Au Nord de Londres, dans le quartier alors populaire de Camden, après guerre,
trois frères se trouvent livrés à eux-mêmes après la disparition de leur mère, Sally. Leur père, Philip, occupé par son travail, n'a pas de temps à leur consacrer. Ils s'élèvent tout seuls. Sam, Daniel et Harry Hanway sont rapprochés en âge et chose étonnante, tous nés un 8 mai, mais très différents de caractère. Daniel, l'aîné, est plutôt intellectuel, Harry, sportif et extraverti et Sam, le plus jeune, est taciturne et rêveur.
Peter Ackroyd décrit un Camden qui n'a rien à voir avec le quartier bobo chic d'aujourd'hui, associé à la chanteuse Amy Winehouse, ni même celui des artistes du Camden Town Group du début du XXème, marqué par le poète
Dylan Thomas. Les trois garçons évoluent dans des rues plutôt sales où les logements délabrés abritent des familles pauvres et travailleuses.
Alors que ses deux frères suivent leur scolarité, Harry décide d'entrer très tôt dans le monde du travail. Son père n'exerce aucune pression sur lui. le garçon a du caractère et est attiré par la presse. Il frappe à la porte du Camden Bugle au bon moment et se fait embaucher illico comme garçon coursier. Intelligent, il évolue rapidement au sein du journal local et embrasse le métier de journaliste avec bonheur. Il poursuit sa carrière au Morning Chronicle et va s'installer avec sa compagne Hilda, un peu fantasque, à Notting Hill, quartier dégradé, dont la population se compose de hippies et d'indiens, en cette fin des 60's.

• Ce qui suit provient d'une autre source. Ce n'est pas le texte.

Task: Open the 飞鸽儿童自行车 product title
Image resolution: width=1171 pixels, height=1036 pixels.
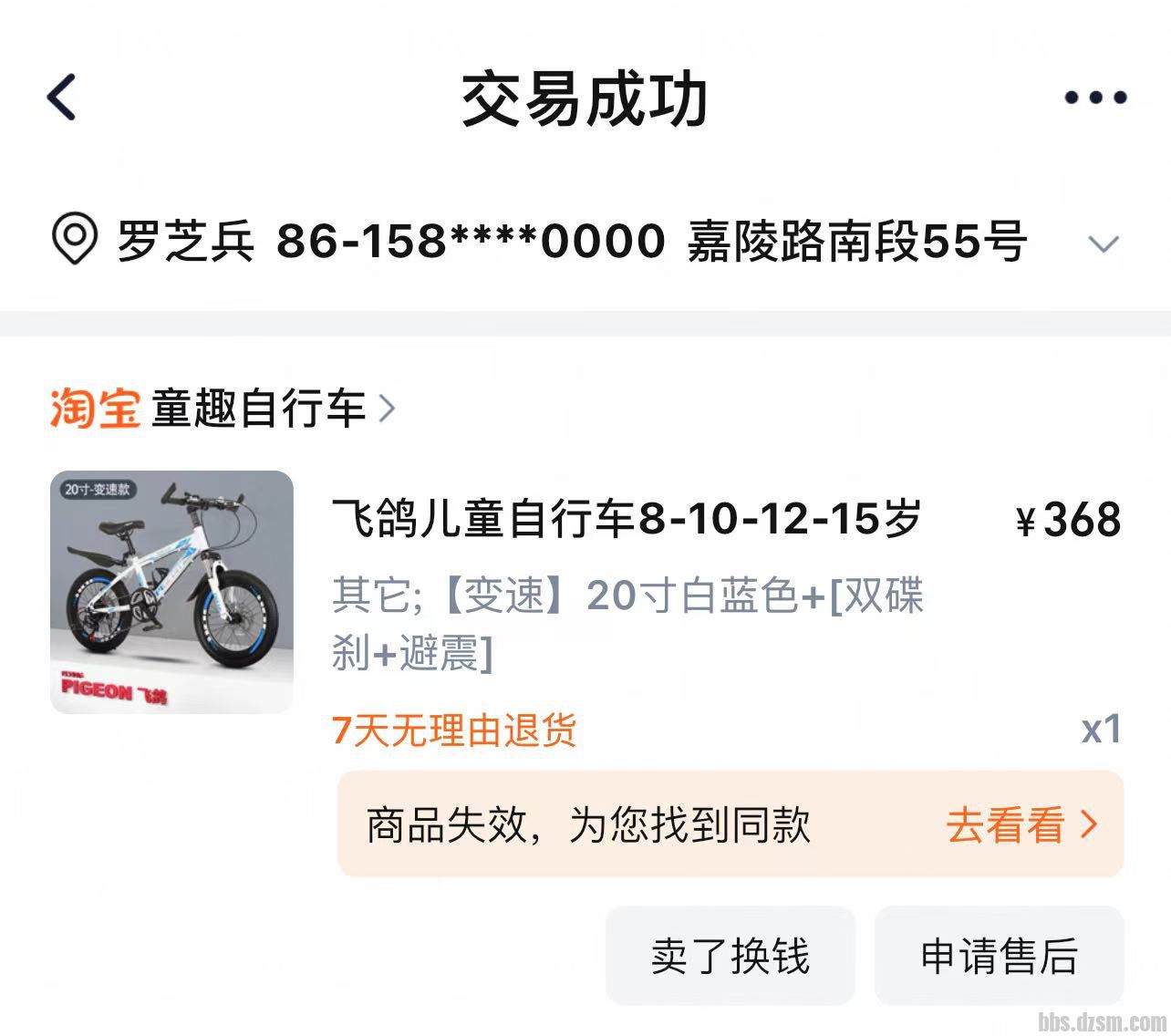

Daniel éprouve de grandes ambitions. Il est intelligent et aime étudier, déteste le sport et son quartier. Il est homosexuel. Il veut aller à Cambridge university et y parvient.
Sam ne partage pas le caractère ambitieux de ses deux frères. Il se retrouve très vite à la rue. Il est plein de compassion et se rapproche des plus modestes. Il a un côté mystique. C'est lui qui retrouve leur mère.
Le père, assez pathétique, fait des tentatives pour sonder ses fils, mais n'obtient que mépris en retour. On perçoit un certain désir de les voir accomplir les rêves qu'il n'a pu lui-même réaliser, comme écrire. La mère, elle, plutôt énigmatique, s'adonne, semble-t-il, au commerce sexuel.
Le roman de
Peter Ackroyd est pour le moins étrange. Il ne s'agit pas d'un polar. L'histoire de ces
trois frères n'est pas très réaliste et tend plutôt vers la fable, avec une morale finale. On peut supposer que l'auteur a pu projeter dans chacun de ses personnages un peu de lui-même. Les trajectoires des frères et des personnes qui les entourent se croisent. Un lien presque surnaturel semble les amener à se retrouver au-delà de toute volonté de leur part. C'est surtout une sorte de détachement froid qui caractérise leurs rapports on ne peut plus sporadiques.
Si le récit évolue lentement vers un drame, c'est plus Londres et les différents quartiers fréquentés par les frères qui est au coeur du roman. Mais le sujet central de Three brothers est l'ambition – ou le manque d'ambition quand il s'agit du père et de Sam – dans une société rongée par la corruption et où seul l'intérêt personnel compte.
L'écriture, assez factuelle, ne laisse que très peu de place à l'humour – si ce n'est au sarcasme - et au sentiment. Il en ressort une impression de tristesse et d'hostilité ambiante. C'est l'atmosphère d'une capitale grouillante, où l'individu doit se battre pour se faire une place, où tout est précaire, situation professionnelle comme relation personnelle. S'il fallait trouver une couleur qui définisse le roman de
Peter Ackroyd, ce serait le gris, dans toutes ses nuances. L'auteur est un passionné, admirateur de Dickens, dont il a écrit une biographie, et on ne peut que reconnaître l'influence du plus illustre des écrivains anglais.